Is str ~ regex the root of all evil, or the leaf of all good?

Thu Feb 19 04:14:00 PST 2009

Andrei Alexandrescu wrote:
> I'm almost done rewriting the regular expression engine, and some pretty 
> interesting things have transpired.
> 
> First, I separated the engine into two parts, one that is the actual 
> regular expression engine, and the other that is the state of the match 
> with some particular input. The previous code combined the two into a 
> huge class. The engine (written by Walter) translates the regex string 
> into a bytecode-compiled form. Given that there is a deterministic 
> correspondence between the regex string and the bytecode, the Regex 
> engine object is in fact invariant and cached by the implementation. 
> Caching makes for significant time savings even if e.g. the user 
> repeatedly creates a regular expression engine in a loop.
> 
> In contrast, the match state depends on the input string. I defined it 
> to implement the range interface, so you can either inspect it directly 
> or iterate it for all matches (if the "g" option was passed to the engine).
> 
> The new codebase works with char, wchar, and dchar and any random-access 
> range as input (forward ranges to come, and at some point in the future 
> input ranges as well). In spite of the added flexibility, the code size 
> has shrunk from 3396 lines to 2912 lines. I plan to add support for 
> binary data (e.g. ubyte - handling binary file formats can benefit a LOT 
> from regexes) and also, probably unprecedented, support for arbitrary 
> types such as integers, floating point numbers, structs, what have you. 
> any type that supports comparison and ranges is a good candidate for 
> regular expression matching. I'm not sure how regular expression 
> matching can be harnessed e.g. over arrays of int, but I suspect some 
> pretty cool applications are just around the corner. We can introduce 
> that generalization without adding complexity and there is nothing in 
> principle opposed to it.
> 
> The interface is very simple, mainly consisting of the functions 
> regex(), match(), and sub(), e.g.
> 
> foreach (e; match("abracazoo", regex("a[b-e]", "g")))
>     writeln(e.pre, e.hit, e.post);
> auto s = sub("abracazoo", regex("a([b-e])", "g"), "A$1");
> 
> Two other syntactic options are available:
> 
> "abracazoo".match(regex("a[b-e]", "g")))
> "abracazoo".match("a[b-e]", "g")
> 
> I could have made match a member of regex:
> 
> regex("a[b-e]", "g")).match("abracazoo")
> 
> but most regex code I've seen mentions the string first and the regex 
> second. So I dropped that idea.
> 
> Now, match() is likely to be called very often so I'm considering:
> 
> foreach (e; "abracazoo" ~ regex("a[b-e]", "g"))
>     writeln(e);
> 
> In general I'm weary of unwitting operator overloading, but I think this 
> case is more justified than others. Thoughts?
> 
> 
> Andrei

I agree with the comments against ~.
I believe this Perl6 document is a must-read:

http://dev.perl.org/perl6/doc/design/apo/A05.html

There are some excellent observations there, especially near the 
beginning. By separating the engine from the state of the match, you 
open the possibilty of subsequently providing cleaner regex syntax.
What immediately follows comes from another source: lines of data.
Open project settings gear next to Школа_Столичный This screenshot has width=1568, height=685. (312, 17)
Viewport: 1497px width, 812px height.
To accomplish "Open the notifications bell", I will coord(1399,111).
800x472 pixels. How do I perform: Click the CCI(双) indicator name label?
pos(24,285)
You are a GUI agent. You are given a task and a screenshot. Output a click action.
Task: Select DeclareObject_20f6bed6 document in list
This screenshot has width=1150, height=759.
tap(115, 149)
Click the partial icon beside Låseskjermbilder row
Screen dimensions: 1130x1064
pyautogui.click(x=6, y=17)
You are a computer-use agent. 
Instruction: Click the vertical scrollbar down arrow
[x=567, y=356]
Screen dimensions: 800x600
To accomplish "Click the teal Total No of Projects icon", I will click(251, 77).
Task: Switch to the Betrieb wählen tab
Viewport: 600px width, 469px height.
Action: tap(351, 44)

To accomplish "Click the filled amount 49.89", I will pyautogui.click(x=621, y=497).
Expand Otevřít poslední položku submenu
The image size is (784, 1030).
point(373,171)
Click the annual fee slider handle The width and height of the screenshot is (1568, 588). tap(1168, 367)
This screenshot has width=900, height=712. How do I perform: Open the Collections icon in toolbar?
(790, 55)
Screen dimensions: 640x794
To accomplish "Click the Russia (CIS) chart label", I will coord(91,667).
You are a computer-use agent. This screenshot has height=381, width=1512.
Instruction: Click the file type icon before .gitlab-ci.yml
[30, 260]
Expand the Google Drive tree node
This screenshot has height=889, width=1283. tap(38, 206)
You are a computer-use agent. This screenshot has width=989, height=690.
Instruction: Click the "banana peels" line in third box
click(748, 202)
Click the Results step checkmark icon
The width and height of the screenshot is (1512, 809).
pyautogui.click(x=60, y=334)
I do wonder though, how you'd deal with a regex which includes a match 
to a literal string provided as a variable. Would this be passed to the 
engine, or to the match state?
If the engine is using backtracking, there's no difference in the 
generated bytecode; but if it's creating an automata, the compiled 
engine depends on the contents of the string variable.